Activated phosphoinositide 3-kinase (PI3K) delta syndrome (APDS) type 2 is a rare primary immunodeficiency caused by loss-of-function mutations in the PIK3R1 gene encoding the regulatory subunit of the enzyme PI3K delta. It is characterized biochemically by excessive activation of the key PI3K/AKT/mTOR intracellular signaling pathway and clinically by recurrent sinopulmonary infection with bronchiectasis, lymphoproliferative disease, propensity to autoimmunity, and long-term risk of lymphoid neoplasia. Clarity regarding the underlying mechanism of disease renders APDS an excellent candidate for targeted pharmacological therapy with the small molecule inhibitor leniolisib, which selectively inhibits PI3K.
Our patient is a 9-year-old male with a history of recurrent sinopulmonary infection and persistent cervical lymphadenopathy, short stature, and non-familiar facial features. He was seen with acute cervical lymphadenitis, and immunological investigations demonstrated an inverted CD4:CD8 ratio, reduced naïve and class-switched memory B cells, expansion of the transitional B cell population, and absent IgA, IgG, and IgE. Genetic analysis demonstrated a de novo pathogenic variant in PIK3R1, confirming a diagnosis of ADPS type 2.
Initial management was with subcutaneous immunoglobulin replacement and antibiotic prophylaxis. Compassionate access for use of leniolisib, which has been approved by the FDA for those >12 years old for treatment of ADPS-associated mutations in genes encoding PI3K delta, was obtained.

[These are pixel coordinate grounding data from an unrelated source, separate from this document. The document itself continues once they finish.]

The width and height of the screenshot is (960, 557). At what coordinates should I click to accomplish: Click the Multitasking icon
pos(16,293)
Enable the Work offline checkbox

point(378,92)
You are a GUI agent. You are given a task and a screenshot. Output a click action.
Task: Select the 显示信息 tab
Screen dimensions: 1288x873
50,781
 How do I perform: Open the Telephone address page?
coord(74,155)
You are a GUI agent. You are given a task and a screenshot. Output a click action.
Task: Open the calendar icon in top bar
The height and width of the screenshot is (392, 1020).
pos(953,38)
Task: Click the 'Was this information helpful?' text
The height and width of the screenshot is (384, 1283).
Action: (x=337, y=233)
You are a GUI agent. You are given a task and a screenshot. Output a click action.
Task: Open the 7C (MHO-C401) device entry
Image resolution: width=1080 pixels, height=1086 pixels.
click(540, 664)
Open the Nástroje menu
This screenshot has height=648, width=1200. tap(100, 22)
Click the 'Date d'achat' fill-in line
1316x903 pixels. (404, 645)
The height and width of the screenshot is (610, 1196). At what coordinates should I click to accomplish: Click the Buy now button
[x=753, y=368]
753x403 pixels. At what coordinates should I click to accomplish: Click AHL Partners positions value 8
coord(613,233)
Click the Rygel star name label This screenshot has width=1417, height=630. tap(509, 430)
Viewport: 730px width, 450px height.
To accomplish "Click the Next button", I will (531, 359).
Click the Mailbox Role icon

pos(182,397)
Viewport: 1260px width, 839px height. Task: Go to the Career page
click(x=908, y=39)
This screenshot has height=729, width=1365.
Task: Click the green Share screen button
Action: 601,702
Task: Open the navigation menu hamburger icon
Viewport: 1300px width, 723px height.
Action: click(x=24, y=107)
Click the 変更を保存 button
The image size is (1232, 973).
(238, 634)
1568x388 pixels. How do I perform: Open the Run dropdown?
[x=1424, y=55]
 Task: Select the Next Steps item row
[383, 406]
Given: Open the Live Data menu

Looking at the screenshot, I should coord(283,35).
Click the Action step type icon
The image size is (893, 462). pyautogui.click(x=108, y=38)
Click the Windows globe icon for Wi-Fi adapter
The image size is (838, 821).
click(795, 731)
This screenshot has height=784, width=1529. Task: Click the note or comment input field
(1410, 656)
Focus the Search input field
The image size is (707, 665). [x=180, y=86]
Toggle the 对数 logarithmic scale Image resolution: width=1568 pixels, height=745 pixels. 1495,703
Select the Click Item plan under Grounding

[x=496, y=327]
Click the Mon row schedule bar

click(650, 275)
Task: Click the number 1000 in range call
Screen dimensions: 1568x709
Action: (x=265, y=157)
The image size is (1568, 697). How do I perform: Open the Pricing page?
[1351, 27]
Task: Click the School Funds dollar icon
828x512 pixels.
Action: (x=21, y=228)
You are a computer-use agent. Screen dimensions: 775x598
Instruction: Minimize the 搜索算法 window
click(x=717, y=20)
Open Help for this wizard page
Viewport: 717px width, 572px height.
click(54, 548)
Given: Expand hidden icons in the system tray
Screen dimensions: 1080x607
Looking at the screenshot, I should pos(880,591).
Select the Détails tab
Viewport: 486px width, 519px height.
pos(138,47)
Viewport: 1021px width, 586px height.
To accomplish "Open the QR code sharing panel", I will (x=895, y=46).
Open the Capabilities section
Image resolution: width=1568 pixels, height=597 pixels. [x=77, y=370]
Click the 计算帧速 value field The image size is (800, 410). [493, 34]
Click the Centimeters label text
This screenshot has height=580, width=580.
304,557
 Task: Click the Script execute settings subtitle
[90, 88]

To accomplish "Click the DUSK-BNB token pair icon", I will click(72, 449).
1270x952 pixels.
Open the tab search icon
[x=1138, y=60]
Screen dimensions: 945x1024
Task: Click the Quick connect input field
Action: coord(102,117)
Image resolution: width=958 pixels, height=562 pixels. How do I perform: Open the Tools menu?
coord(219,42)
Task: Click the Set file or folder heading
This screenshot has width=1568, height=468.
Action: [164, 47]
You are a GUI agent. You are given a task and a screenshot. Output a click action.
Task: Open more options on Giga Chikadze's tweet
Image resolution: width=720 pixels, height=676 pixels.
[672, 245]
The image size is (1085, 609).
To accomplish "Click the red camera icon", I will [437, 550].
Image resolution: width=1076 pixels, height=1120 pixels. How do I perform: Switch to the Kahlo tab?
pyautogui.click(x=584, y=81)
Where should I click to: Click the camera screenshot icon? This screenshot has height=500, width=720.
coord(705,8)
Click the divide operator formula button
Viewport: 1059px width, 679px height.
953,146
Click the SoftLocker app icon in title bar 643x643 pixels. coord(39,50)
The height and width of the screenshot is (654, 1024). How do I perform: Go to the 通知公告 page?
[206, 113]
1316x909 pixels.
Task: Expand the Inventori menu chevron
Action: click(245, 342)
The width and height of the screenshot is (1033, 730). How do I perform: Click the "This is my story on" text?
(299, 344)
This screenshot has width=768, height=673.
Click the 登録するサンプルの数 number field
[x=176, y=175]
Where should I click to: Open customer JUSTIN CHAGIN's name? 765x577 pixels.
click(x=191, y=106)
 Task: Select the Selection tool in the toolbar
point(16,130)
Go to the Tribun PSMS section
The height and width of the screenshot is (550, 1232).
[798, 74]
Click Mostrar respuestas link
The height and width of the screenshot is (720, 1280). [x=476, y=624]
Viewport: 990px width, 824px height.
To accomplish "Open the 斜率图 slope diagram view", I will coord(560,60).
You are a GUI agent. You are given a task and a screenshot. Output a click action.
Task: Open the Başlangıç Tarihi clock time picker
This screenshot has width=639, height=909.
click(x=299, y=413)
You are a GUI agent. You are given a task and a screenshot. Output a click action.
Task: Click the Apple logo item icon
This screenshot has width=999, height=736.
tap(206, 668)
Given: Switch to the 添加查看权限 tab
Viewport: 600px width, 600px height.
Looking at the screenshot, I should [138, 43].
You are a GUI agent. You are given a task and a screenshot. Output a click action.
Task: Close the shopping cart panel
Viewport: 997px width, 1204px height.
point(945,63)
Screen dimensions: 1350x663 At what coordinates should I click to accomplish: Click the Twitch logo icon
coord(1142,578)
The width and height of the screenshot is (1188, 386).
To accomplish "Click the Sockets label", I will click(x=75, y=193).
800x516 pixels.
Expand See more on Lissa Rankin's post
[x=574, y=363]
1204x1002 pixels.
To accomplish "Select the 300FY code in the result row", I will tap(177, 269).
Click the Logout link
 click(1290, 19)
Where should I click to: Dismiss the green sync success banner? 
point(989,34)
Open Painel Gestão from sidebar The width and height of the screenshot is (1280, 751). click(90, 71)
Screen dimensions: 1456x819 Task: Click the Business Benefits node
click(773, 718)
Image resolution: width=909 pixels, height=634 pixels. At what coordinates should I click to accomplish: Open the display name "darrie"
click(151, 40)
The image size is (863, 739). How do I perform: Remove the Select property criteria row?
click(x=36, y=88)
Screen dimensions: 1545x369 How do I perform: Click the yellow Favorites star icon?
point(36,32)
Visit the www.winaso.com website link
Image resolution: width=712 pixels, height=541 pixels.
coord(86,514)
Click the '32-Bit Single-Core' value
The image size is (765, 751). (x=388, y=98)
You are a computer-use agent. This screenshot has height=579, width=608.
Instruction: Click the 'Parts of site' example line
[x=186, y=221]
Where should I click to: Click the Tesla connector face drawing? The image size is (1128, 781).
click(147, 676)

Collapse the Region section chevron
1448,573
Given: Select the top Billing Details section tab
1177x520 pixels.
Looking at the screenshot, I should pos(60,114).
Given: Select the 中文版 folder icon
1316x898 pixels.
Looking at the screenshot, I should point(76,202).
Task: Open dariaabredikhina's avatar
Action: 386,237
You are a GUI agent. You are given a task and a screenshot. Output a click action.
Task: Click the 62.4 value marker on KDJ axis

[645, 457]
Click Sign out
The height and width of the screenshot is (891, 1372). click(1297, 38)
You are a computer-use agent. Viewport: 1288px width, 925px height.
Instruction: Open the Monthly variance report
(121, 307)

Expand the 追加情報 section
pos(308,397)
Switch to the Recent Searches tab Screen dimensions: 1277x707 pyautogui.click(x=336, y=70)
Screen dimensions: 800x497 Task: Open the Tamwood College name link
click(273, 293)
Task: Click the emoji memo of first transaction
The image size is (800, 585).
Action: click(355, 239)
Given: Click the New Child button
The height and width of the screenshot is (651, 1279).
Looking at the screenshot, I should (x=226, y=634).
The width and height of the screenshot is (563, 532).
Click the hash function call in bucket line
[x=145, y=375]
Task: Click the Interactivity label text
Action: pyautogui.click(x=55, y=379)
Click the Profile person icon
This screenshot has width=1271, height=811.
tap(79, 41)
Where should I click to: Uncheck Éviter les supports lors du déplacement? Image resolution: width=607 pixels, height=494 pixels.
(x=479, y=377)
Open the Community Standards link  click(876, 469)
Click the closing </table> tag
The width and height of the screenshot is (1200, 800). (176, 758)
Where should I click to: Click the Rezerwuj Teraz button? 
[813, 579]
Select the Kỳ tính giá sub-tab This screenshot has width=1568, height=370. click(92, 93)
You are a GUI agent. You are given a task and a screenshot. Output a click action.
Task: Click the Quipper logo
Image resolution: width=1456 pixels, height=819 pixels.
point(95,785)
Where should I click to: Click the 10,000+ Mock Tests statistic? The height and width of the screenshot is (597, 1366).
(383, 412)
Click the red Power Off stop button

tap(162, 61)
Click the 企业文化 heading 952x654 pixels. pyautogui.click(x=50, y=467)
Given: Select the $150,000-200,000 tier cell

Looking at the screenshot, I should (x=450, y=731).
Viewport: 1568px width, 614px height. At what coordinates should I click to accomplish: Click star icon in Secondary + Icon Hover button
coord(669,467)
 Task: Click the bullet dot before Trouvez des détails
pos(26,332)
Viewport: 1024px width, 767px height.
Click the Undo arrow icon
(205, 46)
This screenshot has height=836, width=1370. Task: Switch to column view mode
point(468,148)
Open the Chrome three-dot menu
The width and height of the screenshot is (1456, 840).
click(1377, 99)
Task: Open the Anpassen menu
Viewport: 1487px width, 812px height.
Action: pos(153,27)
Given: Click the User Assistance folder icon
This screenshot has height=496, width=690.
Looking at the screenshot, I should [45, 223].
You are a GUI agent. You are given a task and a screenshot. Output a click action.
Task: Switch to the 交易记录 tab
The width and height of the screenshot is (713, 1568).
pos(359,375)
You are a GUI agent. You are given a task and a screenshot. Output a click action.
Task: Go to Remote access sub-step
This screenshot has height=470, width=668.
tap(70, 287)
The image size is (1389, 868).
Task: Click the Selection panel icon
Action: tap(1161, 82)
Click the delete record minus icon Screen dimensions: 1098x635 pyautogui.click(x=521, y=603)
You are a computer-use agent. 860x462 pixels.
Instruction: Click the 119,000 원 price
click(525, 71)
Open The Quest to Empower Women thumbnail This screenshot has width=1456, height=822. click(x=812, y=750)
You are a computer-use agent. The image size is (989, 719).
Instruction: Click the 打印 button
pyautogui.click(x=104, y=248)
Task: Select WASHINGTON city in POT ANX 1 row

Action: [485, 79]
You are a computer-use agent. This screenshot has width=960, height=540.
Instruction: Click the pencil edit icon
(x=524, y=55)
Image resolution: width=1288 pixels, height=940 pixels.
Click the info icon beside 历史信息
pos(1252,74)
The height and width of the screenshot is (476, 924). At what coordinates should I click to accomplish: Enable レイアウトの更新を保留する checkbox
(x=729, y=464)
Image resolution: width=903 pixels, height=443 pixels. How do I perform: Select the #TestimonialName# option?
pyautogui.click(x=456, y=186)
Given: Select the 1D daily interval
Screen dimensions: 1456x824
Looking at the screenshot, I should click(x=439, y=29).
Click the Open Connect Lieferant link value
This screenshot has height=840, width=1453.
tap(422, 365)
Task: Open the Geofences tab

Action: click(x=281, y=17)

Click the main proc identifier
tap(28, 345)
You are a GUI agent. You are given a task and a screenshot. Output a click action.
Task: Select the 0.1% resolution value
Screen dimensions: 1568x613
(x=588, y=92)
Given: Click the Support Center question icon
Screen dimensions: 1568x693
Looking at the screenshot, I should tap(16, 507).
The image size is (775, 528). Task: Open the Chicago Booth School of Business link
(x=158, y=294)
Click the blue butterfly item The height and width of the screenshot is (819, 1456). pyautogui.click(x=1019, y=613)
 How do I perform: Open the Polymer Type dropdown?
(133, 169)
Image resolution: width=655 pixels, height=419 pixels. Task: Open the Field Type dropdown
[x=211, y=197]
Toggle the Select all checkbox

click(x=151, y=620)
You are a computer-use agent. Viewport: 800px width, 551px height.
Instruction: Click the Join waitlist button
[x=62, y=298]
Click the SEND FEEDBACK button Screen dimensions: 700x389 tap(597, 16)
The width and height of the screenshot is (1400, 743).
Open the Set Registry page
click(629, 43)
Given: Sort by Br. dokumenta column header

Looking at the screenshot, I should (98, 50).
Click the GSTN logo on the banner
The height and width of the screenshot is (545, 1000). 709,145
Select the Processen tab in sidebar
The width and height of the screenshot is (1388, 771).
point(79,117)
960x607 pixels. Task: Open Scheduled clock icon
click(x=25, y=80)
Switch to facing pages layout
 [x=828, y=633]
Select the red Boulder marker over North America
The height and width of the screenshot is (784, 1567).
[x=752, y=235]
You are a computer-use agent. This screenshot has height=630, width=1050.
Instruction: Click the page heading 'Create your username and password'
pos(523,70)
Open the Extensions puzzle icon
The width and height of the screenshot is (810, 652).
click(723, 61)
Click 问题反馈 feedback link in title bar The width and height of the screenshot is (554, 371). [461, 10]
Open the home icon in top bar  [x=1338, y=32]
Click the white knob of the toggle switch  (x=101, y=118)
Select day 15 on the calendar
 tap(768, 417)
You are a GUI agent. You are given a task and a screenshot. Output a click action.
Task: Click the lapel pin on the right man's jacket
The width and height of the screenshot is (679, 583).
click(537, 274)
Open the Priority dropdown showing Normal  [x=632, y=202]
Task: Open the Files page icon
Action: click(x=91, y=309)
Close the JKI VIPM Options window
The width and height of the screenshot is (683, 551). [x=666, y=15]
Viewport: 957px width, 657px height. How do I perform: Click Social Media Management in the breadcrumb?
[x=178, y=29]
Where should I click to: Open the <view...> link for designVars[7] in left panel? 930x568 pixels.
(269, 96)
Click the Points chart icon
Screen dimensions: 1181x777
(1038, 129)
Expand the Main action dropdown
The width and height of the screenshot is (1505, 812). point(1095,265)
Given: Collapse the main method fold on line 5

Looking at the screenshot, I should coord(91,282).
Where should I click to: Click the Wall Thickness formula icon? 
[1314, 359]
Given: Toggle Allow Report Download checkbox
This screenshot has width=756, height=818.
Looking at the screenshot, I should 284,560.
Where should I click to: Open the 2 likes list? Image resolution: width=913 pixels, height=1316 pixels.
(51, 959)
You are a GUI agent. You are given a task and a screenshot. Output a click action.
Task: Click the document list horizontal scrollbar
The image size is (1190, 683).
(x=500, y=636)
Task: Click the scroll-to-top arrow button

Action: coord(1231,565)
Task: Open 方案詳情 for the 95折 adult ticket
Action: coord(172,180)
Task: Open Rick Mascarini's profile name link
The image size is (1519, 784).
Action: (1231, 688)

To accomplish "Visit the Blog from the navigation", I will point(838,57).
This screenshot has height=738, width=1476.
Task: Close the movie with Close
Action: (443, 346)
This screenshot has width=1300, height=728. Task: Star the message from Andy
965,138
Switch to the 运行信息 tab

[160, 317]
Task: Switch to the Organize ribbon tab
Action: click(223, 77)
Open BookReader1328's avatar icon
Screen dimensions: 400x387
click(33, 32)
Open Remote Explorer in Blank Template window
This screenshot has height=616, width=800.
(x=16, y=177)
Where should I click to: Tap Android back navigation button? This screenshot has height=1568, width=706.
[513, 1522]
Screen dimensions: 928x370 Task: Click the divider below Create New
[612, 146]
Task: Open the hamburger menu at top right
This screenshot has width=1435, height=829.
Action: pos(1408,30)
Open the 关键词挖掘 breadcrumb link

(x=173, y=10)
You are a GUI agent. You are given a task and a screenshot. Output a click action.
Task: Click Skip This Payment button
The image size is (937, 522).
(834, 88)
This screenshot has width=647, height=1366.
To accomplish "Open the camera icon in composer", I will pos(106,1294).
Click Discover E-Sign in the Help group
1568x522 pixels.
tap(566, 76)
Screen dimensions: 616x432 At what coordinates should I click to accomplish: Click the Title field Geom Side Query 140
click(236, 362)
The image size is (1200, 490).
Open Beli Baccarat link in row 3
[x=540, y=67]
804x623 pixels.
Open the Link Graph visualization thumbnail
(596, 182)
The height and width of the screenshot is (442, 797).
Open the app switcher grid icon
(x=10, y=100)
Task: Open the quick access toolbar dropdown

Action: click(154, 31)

Treatment in this patient with leniolisib has been well tolerated without significant adverse effects, and monitoring for clinical progress is ongoing.
APDS, a rare cause of paediatric immunodeficiency, shows great promise as a disorder amenable to targeted therapy. We present here a pediatric patient in Australia commenced on leniolisib for treatment of APDS.